WGF11 Interfaces
This automated test verifies different parts of the hardware and the driver for valid shader execution when interfaces are used.
The test focuses on covering hidden buffer information that is provided to the driver through the DDI, which includes interface types and resource locations. Some information that is used in interfaces is embedded in the shader itself, such as the function tables and class type tables. The hardware is only required to correctly call and index these tables, because the runtime does all the management required to keep the information organized and mapped correctly.
The test only executes valid scenarios and verifies results are successful. No failures are expected to occur on certifiable D3D11 hardware.
The test logs to WTT as previous conformance tests have, and contain useful information about the failure to help IHVs to debug their failures.
This topic applies to the following test jobs:
WGF11 Interfaces
WGF11 Interfaces (WoW64)
Test details
Associated requirements |
Device.Graphics.AdapterRender.D3D111Core.D3D111CorePrimary Device.Graphics.AdapterRender.D3D11Core.D3D11CorePrimary |
Platforms |
Windows 7 (x64) Windows 7 (x86) Windows RT (ARM-based) Windows 8 (x64) Windows 8 (x86) Windows Server 2012 (x64) Windows Server 2008 R2 (x64) Windows RT 8.1 Windows 8.1 x64 Windows 8.1 x86 Windows Server 2012 R2 |
Expected run time |
~2 minutes |
Categories |
Certification Functional |
Type |
Automated |
Running the test
Before you run the test, complete the test setup as described in the test requirements: Graphic Adapter or Chipset Testing Prerequisites.
Troubleshooting
For troubleshooting information, see Troubleshooting Device.Graphics Testing.
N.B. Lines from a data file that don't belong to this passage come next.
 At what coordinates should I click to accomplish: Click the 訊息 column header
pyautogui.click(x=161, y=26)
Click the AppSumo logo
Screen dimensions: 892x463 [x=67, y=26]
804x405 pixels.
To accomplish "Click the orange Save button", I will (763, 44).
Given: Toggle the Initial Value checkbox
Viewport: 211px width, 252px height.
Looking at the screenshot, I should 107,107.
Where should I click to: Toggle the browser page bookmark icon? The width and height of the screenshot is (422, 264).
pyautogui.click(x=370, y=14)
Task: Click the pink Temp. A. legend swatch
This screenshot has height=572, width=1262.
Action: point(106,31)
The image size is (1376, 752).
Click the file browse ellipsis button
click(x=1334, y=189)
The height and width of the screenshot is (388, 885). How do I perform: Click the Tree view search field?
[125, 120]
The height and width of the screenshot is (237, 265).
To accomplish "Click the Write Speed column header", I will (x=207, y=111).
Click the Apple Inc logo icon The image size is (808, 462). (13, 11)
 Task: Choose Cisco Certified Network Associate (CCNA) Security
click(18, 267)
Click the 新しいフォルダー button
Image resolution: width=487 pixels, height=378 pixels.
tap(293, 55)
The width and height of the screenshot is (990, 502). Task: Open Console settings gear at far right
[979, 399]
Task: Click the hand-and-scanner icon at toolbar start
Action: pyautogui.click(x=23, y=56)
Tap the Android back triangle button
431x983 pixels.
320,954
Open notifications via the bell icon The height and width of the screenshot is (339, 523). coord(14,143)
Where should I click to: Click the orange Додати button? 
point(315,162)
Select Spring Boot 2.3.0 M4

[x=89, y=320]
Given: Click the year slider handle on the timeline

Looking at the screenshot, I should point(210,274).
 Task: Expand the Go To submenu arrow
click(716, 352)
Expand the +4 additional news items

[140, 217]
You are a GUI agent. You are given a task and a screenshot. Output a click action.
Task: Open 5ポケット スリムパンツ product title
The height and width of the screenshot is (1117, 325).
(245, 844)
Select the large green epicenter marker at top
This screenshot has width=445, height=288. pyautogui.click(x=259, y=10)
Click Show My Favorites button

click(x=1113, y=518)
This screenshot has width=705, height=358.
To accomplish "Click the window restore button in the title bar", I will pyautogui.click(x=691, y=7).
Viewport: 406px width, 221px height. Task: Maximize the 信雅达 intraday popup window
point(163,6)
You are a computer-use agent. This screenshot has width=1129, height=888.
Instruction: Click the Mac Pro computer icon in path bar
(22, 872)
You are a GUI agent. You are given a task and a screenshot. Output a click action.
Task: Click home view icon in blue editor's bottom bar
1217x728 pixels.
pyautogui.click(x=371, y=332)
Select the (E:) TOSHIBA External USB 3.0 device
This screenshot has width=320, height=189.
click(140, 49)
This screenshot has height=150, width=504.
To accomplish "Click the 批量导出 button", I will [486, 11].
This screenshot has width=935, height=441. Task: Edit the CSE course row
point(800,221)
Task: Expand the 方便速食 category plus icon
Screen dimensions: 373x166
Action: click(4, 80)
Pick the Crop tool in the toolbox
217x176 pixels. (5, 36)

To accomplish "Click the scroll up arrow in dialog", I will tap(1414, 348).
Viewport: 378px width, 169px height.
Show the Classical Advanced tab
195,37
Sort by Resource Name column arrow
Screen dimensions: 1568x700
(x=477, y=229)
The test returns SKIP when run on feature level < 11. The test returns SKIP when run on feature level < 11.
More information
WGF11Interfaces - Interface Shader Execution
The WGF11Interfaces cover all aspects of data transfer to the driver, along with correct execution of shader IL.
A description of each test group and the necessary command-line parameter is listed later in this section. Whole shaders are not provided in this documentation. However, a description of the shader's intended goal and the types of inputs are described to provide information about how to test in Windows Hardware Quality Labs (WHQL). In addition, each test is run on all shader stages to verify consistent behavior for a feature that adheres to the unified architecture goals.
The tests use ints and uints as inputs and during calculation wherever possible, because precision and verification of floating point math is covered in a different conformance test.
Tests that use samplers perform point sampling and use border color to verify whether the correct sampler is used. Filtering and other aspects of sampler coverage are covered in a different conformance test. Interface testing is only concerned with the correct indexing of samplers that are used by class instances during execution.
Tests that use resources focus on formats with 8-bit channels and no MIP levels. Other tests verify resource correctness. Interface testing is only concerned with the correct indexing of textures that are used by class instances during execution. Only resource loads are used. Because they cannot be indexed, UAVs are not important for interfaces.
Tests are run against every shader stage, because the feature is supposed to fit within the unified architecture of Shader Model 5.0.
Each test has a Pri-1 task and a Pri-2 task, which, when combined, complete coverage of the feature. Pri-1 tasks require that a test to run only on a specific shader stage. Pri-2 tasks test the remaining shader stages.
All instances are created by the runtime using the following API calls:
HRESULT CreateClassInstance(LPCWSTR pszClassTypeName,UINT ConstantBufferOffset,UINT ConstantVectorOffset,UINT TextureOffset,UINT SamplerOffset,ID3D11ClassInstance **ppInstance);
Instances are set when the shader is set by using XXSetShader() calls.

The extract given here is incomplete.